Exposition: les femmes et nous

Dans sa série de tableaux intitulée « Bito Ba Mundi » à l’IFC de Yaoundé, Romuald Dikoume jette un regard artistique à ces dames. Séducteur, interrogateur et émerveillé. Quel regard les hommes posent-ils sur les femmes ? « Bito Ba Mundi : les femmes de chez nous ! », l’exposition de Romuald Dikoume, artiste-peintre, à l’Institut Français à Yaoundé, donne un avis pas si tranché sur la question. C’est un libre cours à l’imagination. Pas d’approche misogyne, plutôt une interrogation diversifiée, parfois sombre, parfois colorée. Une seule évidence, les réponses sont en tableaux. Une série de 16 portraits, de 16 révélations. Certains sont anonymes, riches de mystères. D’autres sont nommés. C’est le cas de « Marie-Thérèse », « Agnès », « Jeanne d’Arc », « Laetitia ». Quel que soit leur prénom, elles servent d’identifiants pour une remise en question personnelle. Romuald Dikoume étale le charme de la femme sur tous les profils, des plus modernes au plus traditionnels. Le tableau éponyme de l’expo, « Bito Ba Mundi » en est l’expression. Derrière une femme sophistiquée, une autre en foulard relève la tête, pour marquer sa survie. Elle reste la gardienne des traditions que la mondialisation a tendance à soustraire.

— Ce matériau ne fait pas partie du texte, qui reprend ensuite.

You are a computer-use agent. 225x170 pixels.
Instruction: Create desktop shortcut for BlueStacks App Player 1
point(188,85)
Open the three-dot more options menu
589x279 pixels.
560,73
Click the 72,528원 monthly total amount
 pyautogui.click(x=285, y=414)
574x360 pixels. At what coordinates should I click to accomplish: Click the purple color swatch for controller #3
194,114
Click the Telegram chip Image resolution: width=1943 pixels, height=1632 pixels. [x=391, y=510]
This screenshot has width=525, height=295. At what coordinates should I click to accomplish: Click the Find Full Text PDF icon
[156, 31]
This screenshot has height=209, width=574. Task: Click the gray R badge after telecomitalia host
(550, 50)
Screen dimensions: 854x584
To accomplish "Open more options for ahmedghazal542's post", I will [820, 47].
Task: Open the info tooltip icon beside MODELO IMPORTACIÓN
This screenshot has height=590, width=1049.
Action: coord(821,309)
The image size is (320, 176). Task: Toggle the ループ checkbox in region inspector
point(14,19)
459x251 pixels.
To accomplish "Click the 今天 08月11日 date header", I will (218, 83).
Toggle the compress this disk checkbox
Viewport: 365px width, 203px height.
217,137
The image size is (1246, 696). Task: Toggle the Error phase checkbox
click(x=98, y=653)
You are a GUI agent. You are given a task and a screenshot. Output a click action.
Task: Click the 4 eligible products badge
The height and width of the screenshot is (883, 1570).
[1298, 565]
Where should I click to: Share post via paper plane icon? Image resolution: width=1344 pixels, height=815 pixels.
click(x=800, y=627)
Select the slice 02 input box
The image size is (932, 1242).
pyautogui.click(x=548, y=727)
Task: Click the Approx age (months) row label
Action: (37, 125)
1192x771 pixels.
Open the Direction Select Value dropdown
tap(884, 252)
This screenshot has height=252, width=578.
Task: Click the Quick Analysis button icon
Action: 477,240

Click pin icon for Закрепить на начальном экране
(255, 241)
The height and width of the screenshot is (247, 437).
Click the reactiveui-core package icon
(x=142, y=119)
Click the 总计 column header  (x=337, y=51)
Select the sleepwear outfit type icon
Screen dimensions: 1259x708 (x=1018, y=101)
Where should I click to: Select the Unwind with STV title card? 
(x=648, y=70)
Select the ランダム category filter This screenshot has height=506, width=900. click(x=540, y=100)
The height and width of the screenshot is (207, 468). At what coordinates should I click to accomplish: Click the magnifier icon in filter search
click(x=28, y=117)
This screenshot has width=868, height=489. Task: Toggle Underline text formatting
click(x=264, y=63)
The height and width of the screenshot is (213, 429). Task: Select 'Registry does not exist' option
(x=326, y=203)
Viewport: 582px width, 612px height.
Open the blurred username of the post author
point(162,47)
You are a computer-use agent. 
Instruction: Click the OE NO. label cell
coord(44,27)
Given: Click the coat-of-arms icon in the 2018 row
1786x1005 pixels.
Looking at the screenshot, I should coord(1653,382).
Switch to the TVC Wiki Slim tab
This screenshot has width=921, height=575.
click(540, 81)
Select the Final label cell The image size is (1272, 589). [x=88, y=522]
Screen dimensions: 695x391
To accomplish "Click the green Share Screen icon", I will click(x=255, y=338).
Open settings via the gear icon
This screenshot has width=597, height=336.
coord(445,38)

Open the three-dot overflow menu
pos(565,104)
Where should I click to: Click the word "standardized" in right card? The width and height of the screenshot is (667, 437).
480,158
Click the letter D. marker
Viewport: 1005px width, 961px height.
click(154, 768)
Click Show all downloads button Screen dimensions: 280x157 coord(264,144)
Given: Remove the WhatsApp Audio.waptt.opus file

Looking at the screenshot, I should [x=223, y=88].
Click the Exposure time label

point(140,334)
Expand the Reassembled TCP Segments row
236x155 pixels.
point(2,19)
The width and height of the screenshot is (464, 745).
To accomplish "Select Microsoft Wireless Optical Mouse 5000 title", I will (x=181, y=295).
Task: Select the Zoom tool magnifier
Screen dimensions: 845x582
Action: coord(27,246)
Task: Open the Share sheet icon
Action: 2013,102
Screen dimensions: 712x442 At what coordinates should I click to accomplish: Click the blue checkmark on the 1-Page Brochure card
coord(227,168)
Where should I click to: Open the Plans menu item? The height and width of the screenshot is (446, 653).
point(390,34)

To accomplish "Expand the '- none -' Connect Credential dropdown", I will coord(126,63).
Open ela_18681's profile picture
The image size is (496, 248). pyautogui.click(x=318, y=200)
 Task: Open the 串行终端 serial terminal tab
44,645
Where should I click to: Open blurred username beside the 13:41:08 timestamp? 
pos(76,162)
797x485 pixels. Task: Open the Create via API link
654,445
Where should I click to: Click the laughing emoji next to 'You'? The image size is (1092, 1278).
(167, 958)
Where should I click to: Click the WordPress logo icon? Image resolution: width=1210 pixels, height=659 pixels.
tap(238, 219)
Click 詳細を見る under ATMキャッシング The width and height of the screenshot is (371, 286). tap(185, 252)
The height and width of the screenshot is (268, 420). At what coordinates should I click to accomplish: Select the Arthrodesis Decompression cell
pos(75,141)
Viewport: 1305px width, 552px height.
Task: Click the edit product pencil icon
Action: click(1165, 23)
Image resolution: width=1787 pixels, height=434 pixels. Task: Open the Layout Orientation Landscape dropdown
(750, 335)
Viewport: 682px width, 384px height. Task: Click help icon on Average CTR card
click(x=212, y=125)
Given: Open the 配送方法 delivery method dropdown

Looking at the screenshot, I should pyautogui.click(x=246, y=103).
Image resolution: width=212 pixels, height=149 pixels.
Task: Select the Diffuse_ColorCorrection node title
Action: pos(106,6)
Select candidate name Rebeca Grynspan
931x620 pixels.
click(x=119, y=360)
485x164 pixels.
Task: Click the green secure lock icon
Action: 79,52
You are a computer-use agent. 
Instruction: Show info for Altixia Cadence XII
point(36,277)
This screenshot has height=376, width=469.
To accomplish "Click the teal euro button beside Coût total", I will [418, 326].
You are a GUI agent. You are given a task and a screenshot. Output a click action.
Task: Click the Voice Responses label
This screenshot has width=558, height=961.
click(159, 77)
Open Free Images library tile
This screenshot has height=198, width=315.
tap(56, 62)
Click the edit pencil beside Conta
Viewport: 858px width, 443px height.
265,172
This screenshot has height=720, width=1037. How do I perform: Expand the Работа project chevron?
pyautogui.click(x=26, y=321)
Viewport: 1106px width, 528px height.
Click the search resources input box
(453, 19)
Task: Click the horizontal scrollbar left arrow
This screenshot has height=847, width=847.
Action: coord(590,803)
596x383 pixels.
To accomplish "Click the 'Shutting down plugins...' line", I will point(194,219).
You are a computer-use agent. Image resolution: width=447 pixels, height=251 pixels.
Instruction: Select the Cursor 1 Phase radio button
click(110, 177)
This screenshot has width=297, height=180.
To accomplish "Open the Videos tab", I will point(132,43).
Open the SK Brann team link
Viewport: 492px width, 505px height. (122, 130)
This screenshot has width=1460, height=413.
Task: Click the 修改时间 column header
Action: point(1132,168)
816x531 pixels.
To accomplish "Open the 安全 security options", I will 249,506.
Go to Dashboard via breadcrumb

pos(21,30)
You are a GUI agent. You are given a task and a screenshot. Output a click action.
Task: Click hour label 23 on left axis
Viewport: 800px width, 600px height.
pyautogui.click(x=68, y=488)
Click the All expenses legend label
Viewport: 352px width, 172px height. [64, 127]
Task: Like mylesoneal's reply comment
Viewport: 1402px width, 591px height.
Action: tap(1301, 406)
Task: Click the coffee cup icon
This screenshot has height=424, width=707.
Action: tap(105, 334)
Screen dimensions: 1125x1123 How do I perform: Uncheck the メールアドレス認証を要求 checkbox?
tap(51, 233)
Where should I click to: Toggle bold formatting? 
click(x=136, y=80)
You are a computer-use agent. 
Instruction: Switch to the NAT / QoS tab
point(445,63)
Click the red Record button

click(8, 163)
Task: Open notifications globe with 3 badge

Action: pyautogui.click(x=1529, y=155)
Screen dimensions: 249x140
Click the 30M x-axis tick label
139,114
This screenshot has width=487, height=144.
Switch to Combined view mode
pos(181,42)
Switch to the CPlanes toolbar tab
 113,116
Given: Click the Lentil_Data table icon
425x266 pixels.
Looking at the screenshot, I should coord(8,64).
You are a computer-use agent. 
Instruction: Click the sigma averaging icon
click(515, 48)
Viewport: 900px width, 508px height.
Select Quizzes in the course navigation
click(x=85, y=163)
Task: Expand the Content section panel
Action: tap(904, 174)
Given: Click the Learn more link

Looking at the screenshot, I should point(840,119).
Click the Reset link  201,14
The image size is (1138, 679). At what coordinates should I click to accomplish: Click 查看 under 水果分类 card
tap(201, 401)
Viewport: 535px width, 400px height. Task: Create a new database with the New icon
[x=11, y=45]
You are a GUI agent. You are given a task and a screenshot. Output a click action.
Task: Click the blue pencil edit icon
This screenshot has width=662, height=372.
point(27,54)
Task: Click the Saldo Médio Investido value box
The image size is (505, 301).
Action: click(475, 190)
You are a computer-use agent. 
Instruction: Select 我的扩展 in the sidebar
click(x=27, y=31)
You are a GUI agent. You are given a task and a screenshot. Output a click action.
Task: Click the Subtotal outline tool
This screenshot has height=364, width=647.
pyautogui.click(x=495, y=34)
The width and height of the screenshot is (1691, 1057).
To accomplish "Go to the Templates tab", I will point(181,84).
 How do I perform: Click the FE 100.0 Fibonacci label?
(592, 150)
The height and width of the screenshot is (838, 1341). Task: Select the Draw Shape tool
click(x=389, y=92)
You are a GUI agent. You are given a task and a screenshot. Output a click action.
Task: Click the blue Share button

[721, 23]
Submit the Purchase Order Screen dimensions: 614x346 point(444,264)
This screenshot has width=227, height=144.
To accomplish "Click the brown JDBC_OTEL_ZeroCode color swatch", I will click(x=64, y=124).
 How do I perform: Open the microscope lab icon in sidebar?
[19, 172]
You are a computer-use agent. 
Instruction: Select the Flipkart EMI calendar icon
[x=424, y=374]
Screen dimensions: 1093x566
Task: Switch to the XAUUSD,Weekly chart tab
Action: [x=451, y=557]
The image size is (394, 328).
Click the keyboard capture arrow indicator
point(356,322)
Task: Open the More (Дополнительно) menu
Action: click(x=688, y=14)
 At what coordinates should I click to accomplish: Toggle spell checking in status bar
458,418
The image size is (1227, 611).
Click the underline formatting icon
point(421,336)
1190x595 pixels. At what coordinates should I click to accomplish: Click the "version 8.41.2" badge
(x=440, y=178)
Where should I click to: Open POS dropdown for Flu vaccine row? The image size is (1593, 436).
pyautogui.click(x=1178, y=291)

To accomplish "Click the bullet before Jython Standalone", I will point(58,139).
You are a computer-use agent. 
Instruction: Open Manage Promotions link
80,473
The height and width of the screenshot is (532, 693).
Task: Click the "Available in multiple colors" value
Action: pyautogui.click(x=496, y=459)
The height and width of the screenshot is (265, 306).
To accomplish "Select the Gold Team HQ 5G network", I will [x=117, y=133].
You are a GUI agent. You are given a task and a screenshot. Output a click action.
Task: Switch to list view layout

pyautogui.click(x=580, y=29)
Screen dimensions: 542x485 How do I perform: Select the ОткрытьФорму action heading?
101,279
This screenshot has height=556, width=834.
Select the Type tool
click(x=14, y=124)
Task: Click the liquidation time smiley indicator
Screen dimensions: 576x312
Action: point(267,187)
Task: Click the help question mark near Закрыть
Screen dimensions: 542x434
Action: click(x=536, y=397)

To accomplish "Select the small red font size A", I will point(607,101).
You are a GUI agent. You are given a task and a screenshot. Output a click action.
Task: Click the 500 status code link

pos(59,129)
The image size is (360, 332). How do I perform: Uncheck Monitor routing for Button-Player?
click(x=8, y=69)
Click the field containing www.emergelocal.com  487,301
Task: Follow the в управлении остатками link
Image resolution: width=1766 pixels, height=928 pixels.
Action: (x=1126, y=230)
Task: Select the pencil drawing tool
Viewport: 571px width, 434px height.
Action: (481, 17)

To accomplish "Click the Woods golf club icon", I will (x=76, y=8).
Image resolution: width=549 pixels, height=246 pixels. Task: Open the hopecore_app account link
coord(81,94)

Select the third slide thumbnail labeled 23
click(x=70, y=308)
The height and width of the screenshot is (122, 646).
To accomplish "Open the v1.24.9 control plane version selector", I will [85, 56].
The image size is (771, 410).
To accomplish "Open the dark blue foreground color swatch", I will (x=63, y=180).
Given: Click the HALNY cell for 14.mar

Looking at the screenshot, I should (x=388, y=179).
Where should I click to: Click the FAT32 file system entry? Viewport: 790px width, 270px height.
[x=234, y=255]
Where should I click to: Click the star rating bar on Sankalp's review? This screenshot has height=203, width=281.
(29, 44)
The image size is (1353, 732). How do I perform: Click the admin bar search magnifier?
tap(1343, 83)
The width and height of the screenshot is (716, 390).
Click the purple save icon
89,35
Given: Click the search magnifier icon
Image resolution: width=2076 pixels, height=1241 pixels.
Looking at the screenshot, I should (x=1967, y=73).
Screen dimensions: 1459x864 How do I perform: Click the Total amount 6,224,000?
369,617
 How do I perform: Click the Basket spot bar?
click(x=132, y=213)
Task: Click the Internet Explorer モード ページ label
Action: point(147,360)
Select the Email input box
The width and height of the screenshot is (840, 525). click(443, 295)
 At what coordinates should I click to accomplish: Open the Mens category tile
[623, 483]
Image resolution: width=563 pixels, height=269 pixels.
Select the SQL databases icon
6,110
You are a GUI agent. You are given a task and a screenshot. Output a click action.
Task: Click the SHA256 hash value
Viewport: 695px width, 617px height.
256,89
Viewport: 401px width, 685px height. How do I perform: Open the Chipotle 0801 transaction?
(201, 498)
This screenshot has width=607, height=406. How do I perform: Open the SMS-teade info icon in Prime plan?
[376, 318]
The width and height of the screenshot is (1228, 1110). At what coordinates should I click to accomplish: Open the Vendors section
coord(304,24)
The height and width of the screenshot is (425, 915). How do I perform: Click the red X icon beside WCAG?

« Laetitia », joues rougies d’un blush vif et décolleté plongeant, est une ambassadrice de la jeune fille moderne, à l’aise dans sa peau, sans complexes. Mais au-delà de son regard coquin, son sourire malicieux, « Laetitia » cache peut-être un lourd secret. Une part d’étrangeté  apportée par des tâches de peinture rouge traversant le corps de la jeune dame. De quoi signaler ce côté obscur derrière le bonheur. Une souffrance que chaque femme est capable de terrer en elle, tout en continuant de partager son amour inconditionnel avec ses proches.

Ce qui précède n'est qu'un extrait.